EXTRACTED TEXT
>> Start

Re: C# vs. C++ (was Re: UNICODE conversion)
"David Ching" <dc@remove-this.dcsoft.com> ha scritto nel messaggio
news:_Z1Cj.425$p24.55@nlpi061.nbdc.sbc.com...
I like C#, but I miss: destructors
As you know, C# has Dispose, which is similar to destructors (but not the
same).
, default parameters,
They use method overloads instead of default parameters.
However, I also miss default params (they allow us to write less overloaded
method signatures).
I had pretty much ignored exceptions in C++ until I learned .NET because
they are used everywhere there. I really got used to C#
try-catch-finally. I'm kind of blown away that in C++ there is no
'finally' (at least I don't think there is).
David: I'm not the right person to answer these kind of things for C++ :)
but I think that there is no finally in C++ because C++ has RAII (or better,
C++ code should be written in an exception safe way using RAII).

>> End

DO THIS
Continue the newsgroup reply about C# versus C++ from its last sentence. These lines aren't needed for what comes next.

DATASET EXCERPT
>> Start

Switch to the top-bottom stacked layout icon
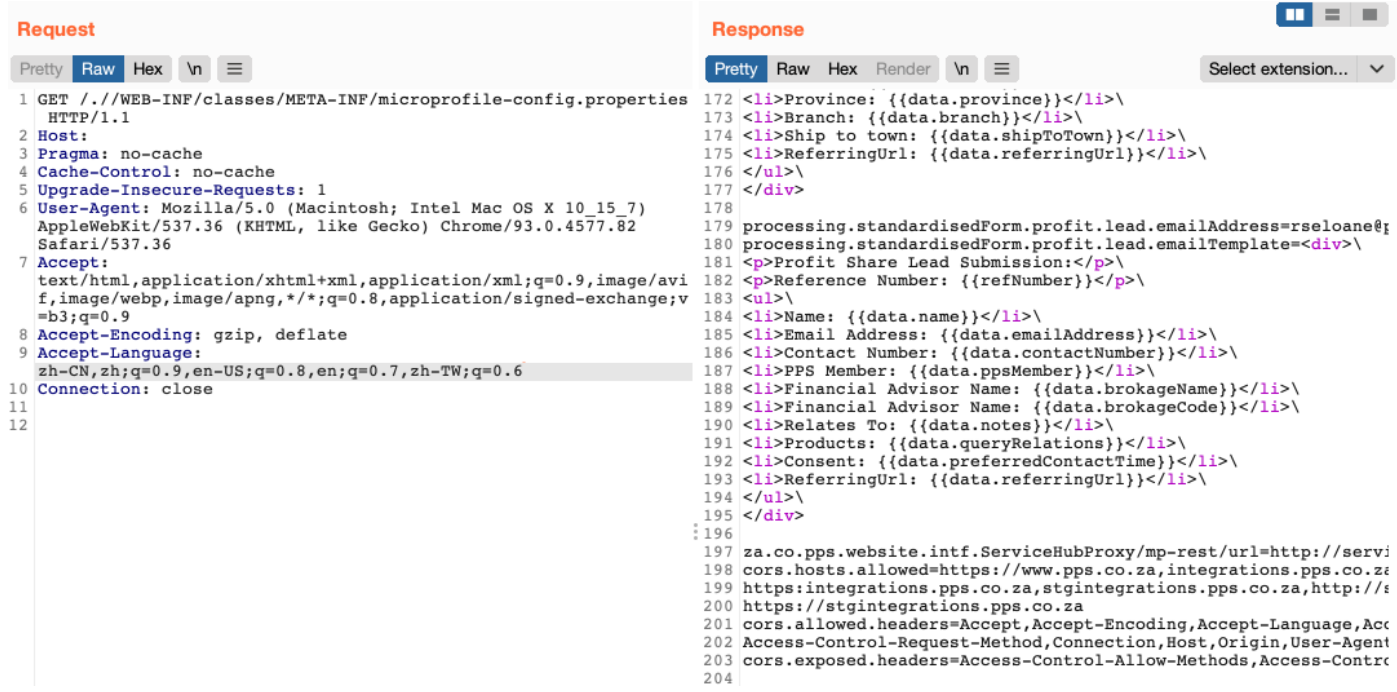 point(1332,15)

>> End

ANSWER TO THIS EXERCISE
However, I must confess that I'm not very expert of exception safety... I
use std::vector instead of new[], and try to use smart pointers, and I hope
it is OK to build exception-safe code. But if writing exception-safe code
should require too many programmer's "brain clock-cycles" (like doing
special things in copy constructors, etc.) and so programmer's focus shifts
from the real problem to solve to details like exception safety or others,
well I prefer focusing on the problem and not much on the details.
(At the end of the day, I think that when an application is terminated by an
unhandled exception, Windows does proper cleanup to application resources
like memory or allocated handles...)
Moreover, I don't understand why people call that thing RAII and not RRID
(Resource Release Is Destruction), which I think that capture better the
meaning of this technique...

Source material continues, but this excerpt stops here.